Formed and led by the three Margin brothers—Zaac on lead guitar, Sam on vocals and guitar, and Elliott on keyboards (along with drummer Scott Baldwin)—Austrialia’s Rubens deliver soul-infused alt-pop gloriously twisted by Zaac’s “creepy western” single-note lines. Originally released on the Margin boys’ home turf—where it received a J Award “Album of the Year” nomination—The Rubens [Warner Bros.] is the group’s major-label debut in the U.S.

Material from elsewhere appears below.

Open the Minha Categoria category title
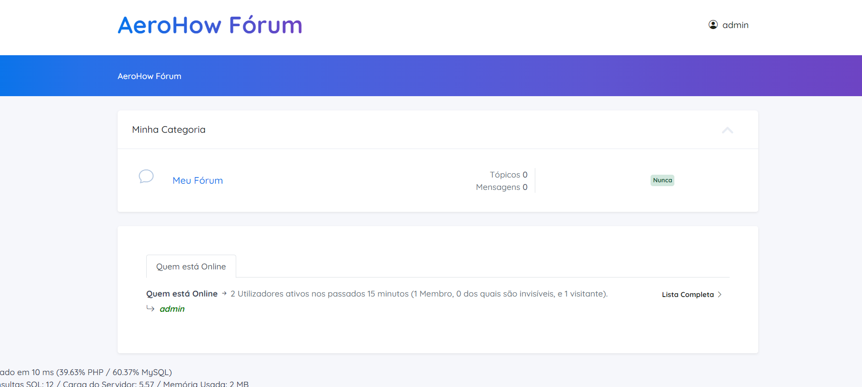This screenshot has height=387, width=862. tap(169, 129)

“I’m more about texture, so I’m all about lots of reverb, tremolo, and fuzz,” says Zaac, who constructs his tones using a Gibson SG Custom with three pickups, a Boss TR-2 Tremolo, a Boss FRV-1 ’63 Fender Reverb, and a Black Cat Bee Buzz. “I run a Marshall JMP head with a Marshall 1960 cabinet, and a Fender Twin simultaneously. I pretty much stole what Dan Auerbach did live and copied it. Mostly, it’s the Marshall turned up to 15 with a little bit of that Fender clean tone in there. I’m not a big fan of solos, and I don’t enjoy playing them live. I like noise or someone going crazy—like Neil Young playing one note 50 times on ‘Cinnamon Girl.’”

The Rubens sound was devised somewhat in a vacuum, with the foundation based on hearing Hendrix and the Stones, blended with the Van Morrison and Tracy Chapman songs spun by the Margin brothers’ mom and dad.

“We grew up in the countryside,” explains Sam, “so we were never part of a cool music scene—or any music scene at all, really. Our basic influences are purely what we heard being played in the house.”